• [Extrait du document]

_ _ _

Une personne en forme et compétente sera prisée sur le marché du travail, d’autant plus que son talent est complexe et rare. La valeur de la personne selon ce critère suit un peu le cours de la bourse, selon l’offre et la demande, parfois elle vaut un prix invraisemblable, parfois elle ne vaut rien sur ce marché.
Mais ce n’est pas là le tout de la valeur de la personne, car il y a d’autres types d’amateurs, qui attachent un prix formidable à notre personne. Quand quelqu’un nous aime, nous avons alors une valeur extraordinaire. C’est un peu le même mécanisme quand, par exemple, un vieux pull a une grande valeur pour une personne en particulier, et elle seule, parce que cet objet est un souvenir et même s’il n’a aucune valeur pour personne d’autre. C’est ainsi que nous avons une valeur infinie pour ceux qui nous aiment. Quand un proche nous aime, pourquoi nous aime-t-il ? Parce que nous sommes nous. C’est quelque chose dont nous avons tous l’expérience. Par exemple quand quelqu’un que nous aimons perd un bras ou sa situation sociale, nous sommes triste pour lui, mais si on l’aime on ne l’aimera pas moins pour autant, cela ne change rien à la valeur qu’a pour nous une personne que l’on aime… Pourtant la santé du corps est très précieuse, notre situation et les moyens dont nous disposons sont importants car ils permettent de nous exprimer. Mais là n’est ni la totalité, ni même l’essentiel de l’infinie valeur de chacun, individuellement, qui est donc de l’ordre du spirituel. L’Évangile dit vrai. La dignité nous vient de l’extérieur, indépendamment de notre valeur, par grâce.

_ _ _

(Entrées pour repérer des mots et des éléments)

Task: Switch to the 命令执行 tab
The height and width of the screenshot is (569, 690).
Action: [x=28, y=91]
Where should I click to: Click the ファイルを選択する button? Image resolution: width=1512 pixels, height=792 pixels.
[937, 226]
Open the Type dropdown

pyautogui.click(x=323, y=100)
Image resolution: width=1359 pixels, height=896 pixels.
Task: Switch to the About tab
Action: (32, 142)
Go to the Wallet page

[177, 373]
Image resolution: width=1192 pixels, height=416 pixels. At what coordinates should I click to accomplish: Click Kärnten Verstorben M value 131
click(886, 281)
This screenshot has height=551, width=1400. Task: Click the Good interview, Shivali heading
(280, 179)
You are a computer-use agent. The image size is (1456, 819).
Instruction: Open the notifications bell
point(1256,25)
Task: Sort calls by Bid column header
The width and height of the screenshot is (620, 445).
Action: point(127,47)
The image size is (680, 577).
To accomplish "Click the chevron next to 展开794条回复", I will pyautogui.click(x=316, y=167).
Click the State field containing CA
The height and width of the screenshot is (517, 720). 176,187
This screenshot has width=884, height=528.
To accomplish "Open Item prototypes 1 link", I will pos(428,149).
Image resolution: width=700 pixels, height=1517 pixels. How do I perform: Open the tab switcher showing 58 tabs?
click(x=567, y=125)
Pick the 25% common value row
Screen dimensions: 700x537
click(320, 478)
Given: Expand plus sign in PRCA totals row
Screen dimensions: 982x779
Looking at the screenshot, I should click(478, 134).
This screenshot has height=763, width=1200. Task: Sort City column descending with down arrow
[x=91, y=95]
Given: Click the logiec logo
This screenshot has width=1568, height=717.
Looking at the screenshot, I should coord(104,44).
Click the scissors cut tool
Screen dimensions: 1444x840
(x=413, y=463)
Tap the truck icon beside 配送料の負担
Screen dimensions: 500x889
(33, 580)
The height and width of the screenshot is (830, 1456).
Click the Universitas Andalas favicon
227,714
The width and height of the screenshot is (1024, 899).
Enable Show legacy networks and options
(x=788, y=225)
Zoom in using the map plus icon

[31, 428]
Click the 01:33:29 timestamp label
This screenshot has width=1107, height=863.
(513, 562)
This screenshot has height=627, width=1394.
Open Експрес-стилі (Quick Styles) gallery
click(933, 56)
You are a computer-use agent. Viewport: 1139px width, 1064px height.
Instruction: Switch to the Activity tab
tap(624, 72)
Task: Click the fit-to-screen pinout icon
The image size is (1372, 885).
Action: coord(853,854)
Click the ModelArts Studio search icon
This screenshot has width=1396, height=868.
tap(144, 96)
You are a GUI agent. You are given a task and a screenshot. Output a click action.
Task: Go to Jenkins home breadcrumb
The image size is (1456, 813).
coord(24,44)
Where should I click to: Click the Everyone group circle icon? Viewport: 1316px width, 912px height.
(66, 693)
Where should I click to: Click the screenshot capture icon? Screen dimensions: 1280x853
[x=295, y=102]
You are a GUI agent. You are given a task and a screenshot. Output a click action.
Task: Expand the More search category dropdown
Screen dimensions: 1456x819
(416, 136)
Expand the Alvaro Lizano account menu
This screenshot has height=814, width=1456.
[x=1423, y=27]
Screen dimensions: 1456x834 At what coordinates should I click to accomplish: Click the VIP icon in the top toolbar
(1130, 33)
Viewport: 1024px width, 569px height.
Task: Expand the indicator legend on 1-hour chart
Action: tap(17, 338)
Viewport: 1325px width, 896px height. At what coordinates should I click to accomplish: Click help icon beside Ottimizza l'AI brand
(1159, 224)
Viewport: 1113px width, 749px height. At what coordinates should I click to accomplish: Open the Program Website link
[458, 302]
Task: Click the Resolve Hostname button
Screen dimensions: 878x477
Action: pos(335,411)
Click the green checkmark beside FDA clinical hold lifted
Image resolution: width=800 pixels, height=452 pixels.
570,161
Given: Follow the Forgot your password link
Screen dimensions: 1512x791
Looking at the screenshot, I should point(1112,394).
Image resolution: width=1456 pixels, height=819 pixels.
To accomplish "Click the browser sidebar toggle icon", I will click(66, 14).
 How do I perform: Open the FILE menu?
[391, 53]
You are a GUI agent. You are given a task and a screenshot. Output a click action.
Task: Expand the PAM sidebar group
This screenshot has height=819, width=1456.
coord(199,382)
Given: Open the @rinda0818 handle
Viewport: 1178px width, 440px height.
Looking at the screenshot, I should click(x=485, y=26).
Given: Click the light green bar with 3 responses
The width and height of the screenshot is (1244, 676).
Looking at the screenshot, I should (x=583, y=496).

_ _ _

• [Tâches à réaliser]
1 > Selon le passage sur la valeur de la personne, pour quelle raison un proche nous aime-t-il ?
2 > Rédigez la suite du passage sur la valeur de la personne, à partir de sa dernière phrase.

• [Résultats]
1 > Parce que nous sommes nous.

2 >
Nous arrivons à regarder ainsi ceux que nous aimons en étant naturellement sensibles à cette dimension spirituelle. Mais nous avons plus de difficultés à avoir cette sagesse dans notre façon de considérer notre propre dignité. Il suffit que nous fassions une faute, qu’un accident arrive, ou quelque trahison, et nous nous sentons atteint dans notre propre dignité. Ce n’est pas raisonnable, car si la même chose arrivait à quelqu’un que nous aimons, nous ne l’aimerions pas moins, il ne serait pas moins digne de notre amour et de notre estime pour autant. Une personne dépressive peut arriver àdouter de sa dignité. Un enfant à qui un adulte répète qu’il est nul peut perdre le sens de sa propre dignité. Alors que c’est faux, bien sûr. La personne n’est donc pas un bon juge de sa propre dignité. Une personne peut être diminuée dans bien des dimensions sans que sa dignité ne change d’un iota. Ses conditions de vie peuvent être difficiles, terribles, voire insupportables, mais en aucun cas indignes. On peut ne pas aimer sa vie, son corps, son pays, mais l’idée même qu’une personne ou qu’une vie puisse ne pas être digne est à mon avis une idée fausse et nocive.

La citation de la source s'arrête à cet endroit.